Le chant des partisanes
Etrangement, Les Filles du soleil – qui célèbre le courage des combattantes kurdes – ouvre et se conclut sur le personnage de Mathilde (Emmanuelle Bercot), reporter française et blessée de guerre. Une place prépondérante qui traduit le regard occidental, un peu ethno-centré, de la réalisatrice française Eva Husson. Un regard de femme aussi, sur des femmes, qui célèbre la vie – comme les paroles de la chanson de combat des soldates, écrite par la réalisatrice, à la gloire des femmes, de la vie et de la liberté.
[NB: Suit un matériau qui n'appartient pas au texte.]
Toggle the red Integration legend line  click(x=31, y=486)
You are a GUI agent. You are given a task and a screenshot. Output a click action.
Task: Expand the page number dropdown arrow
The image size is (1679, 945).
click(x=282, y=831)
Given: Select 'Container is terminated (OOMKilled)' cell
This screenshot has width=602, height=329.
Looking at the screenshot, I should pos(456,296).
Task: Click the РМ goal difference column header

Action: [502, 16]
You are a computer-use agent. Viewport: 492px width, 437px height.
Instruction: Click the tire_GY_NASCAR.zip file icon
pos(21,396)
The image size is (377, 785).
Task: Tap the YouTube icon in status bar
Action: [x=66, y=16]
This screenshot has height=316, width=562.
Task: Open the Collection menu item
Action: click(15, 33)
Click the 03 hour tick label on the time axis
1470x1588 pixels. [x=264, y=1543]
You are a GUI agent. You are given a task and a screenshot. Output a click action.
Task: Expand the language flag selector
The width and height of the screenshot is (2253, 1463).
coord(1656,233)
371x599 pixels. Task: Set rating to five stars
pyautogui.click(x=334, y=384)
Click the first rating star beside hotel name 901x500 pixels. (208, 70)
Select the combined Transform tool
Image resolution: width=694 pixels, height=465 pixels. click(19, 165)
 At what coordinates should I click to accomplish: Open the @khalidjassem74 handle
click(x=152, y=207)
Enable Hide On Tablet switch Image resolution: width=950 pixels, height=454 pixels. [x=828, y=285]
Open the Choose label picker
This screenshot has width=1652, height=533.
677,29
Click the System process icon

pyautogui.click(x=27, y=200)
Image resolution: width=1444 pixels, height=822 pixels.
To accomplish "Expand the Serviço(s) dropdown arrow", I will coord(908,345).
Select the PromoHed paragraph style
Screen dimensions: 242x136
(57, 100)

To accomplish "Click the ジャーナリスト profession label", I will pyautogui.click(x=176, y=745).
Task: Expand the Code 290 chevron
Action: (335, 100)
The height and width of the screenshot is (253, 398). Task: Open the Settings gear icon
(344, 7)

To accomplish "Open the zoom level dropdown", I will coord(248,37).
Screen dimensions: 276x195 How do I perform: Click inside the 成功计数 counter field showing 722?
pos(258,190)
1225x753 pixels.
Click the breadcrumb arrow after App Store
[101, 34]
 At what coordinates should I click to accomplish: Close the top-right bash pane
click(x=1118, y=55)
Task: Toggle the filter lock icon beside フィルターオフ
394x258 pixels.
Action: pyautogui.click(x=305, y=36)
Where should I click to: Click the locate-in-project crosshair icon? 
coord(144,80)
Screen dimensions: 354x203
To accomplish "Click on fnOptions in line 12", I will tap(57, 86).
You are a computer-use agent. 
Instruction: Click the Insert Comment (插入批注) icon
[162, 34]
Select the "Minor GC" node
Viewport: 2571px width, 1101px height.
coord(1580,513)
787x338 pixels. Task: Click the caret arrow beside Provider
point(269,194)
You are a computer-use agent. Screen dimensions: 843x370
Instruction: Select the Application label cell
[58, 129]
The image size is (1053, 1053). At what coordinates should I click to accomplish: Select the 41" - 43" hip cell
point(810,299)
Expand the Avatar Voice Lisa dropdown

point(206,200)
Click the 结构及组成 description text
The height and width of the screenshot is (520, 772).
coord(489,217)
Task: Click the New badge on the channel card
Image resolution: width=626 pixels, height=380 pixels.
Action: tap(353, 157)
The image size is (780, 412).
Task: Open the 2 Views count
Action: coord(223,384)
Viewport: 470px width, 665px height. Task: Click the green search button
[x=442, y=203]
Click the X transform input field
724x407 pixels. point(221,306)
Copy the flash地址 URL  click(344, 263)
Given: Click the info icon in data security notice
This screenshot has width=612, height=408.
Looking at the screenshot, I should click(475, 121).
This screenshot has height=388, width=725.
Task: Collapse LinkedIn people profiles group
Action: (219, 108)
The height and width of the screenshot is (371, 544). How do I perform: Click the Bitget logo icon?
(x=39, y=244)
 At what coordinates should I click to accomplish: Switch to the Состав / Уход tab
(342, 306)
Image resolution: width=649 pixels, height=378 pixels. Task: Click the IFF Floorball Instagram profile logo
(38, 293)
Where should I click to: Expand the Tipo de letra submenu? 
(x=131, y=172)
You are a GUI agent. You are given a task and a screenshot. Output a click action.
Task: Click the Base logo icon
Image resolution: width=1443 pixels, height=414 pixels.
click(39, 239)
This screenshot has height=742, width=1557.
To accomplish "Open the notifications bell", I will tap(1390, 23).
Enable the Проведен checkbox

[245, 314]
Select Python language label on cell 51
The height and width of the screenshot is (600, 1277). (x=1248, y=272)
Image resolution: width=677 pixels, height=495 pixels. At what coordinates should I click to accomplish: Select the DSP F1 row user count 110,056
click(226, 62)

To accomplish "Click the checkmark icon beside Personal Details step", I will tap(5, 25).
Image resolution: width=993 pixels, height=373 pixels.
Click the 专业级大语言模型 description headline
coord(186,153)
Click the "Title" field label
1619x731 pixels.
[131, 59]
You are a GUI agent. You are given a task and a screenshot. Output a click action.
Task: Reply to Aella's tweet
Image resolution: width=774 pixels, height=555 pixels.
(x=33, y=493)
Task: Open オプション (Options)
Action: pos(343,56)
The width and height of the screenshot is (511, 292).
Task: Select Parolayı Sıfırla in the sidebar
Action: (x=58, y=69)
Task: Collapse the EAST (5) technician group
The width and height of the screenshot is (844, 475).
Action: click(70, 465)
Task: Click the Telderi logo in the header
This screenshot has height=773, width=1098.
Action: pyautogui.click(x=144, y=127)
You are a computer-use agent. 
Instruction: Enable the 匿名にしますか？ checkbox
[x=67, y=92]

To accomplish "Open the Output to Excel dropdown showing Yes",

Les Filles du soleil pose plusieurs questions : peut-on filmer la guerre avec tant de beauté graphique ? L’histoire de ces femmes, et l’émotion qu’elle suscite, devait-elle s’accompagner de facilités de scénario (flashbacks, timing de certains événements, retrouvailles opportunes) et d’une musique grandiloquente ? Pour la première, après avoir vu tant de films de guerre oscillant du gris au kaki, on se laisse à dire oui. Les paysages (bien qu’ils soient géorgiens et non kurdes), la lumière donnent du souffle au film. A la seconde, on est plutôt tenté de répondre par la négative, tant ils finissent par agacer et amoindrir la portée du sujet. Les Filles du soleil en devient inutilement démonstratif, sans compter que l’attention portée à la féminité des personnages gomme leur dimension idéologique : en dehors du fait qu’elles s’appellent « camarade », aucune référence n’est ainsi faite au marxisme des combattants kurdes. Les hommes, quant à eux, pleutres au combat, implacables dans la torture, ne sont pas à l’honneur. Reste le regard déterminé de Golshifteh Farahani, qui emporte tout. Le titre du film est au pluriel, mais c’est sur elle seule que repose la force du film. « Nous sommes toutes des héroïnes », dit-elle dans une conclusion un peu bravache. Peut-être. Elle, assurément, en est une.
Les Filles du soleil d’Eva Husson, avec Golshifteh Farahani, Emmanuelle Bercot, Zübeyde Bulut… France, 2018. En compétition du 71e Festival de Cannes.